• Collection entries
%%
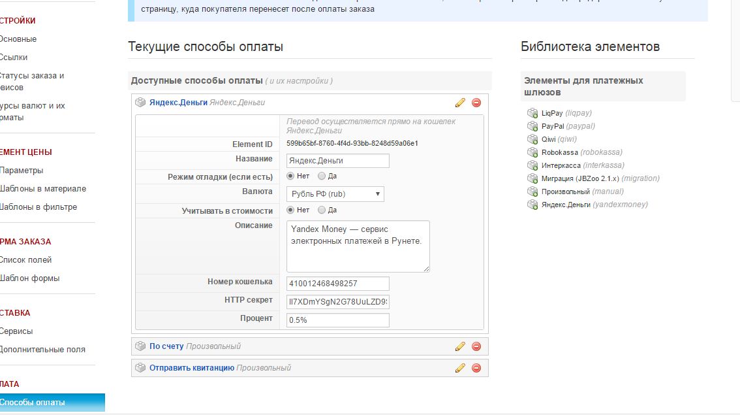Edit the Отправить квитанцию payment method
This screenshot has width=740, height=415.
[460, 368]
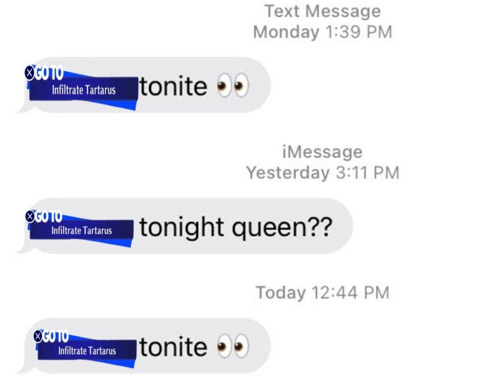
Task: Click the 'Monday 1:39 PM' timestamp
Action: click(x=323, y=32)
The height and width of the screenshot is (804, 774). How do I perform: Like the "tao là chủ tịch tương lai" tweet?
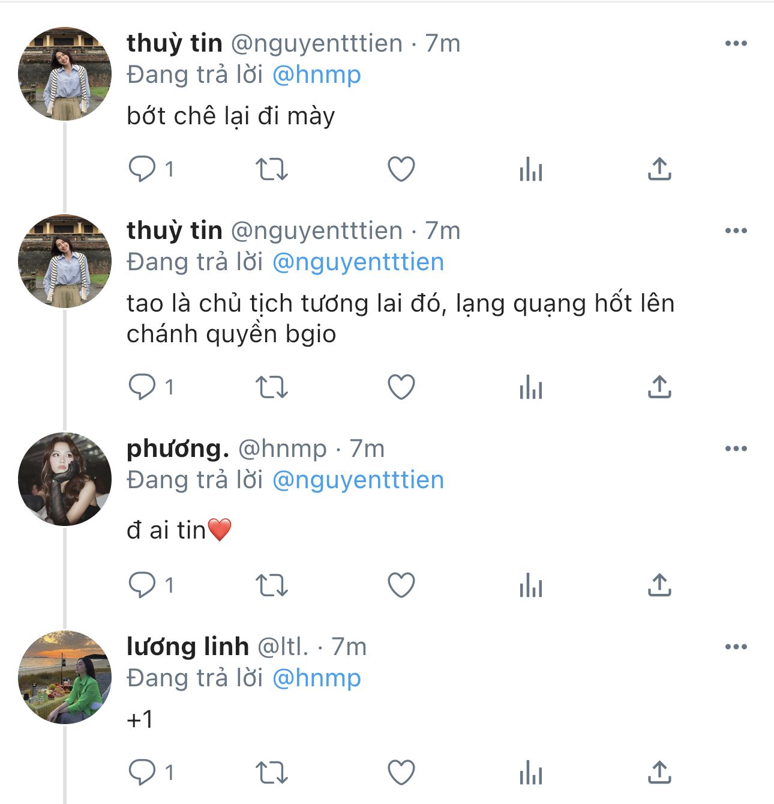[x=401, y=387]
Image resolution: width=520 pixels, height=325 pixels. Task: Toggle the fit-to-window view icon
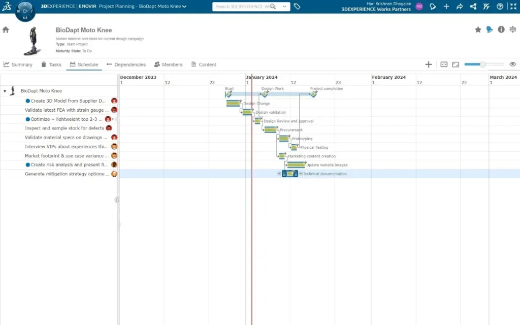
%%
• WORK INSTRUCTION
When you find the line that contains "The height and", retype it and every line after it through the end of the data above, exactly, with no pictures.

• WRITTEN SOLUTION
The height and width of the screenshot is (804, 774). How do I perform: Like the "tao là chủ tịch tương lai" tweet?
[x=401, y=387]
Image resolution: width=520 pixels, height=325 pixels. Task: Toggle the fit-to-window view icon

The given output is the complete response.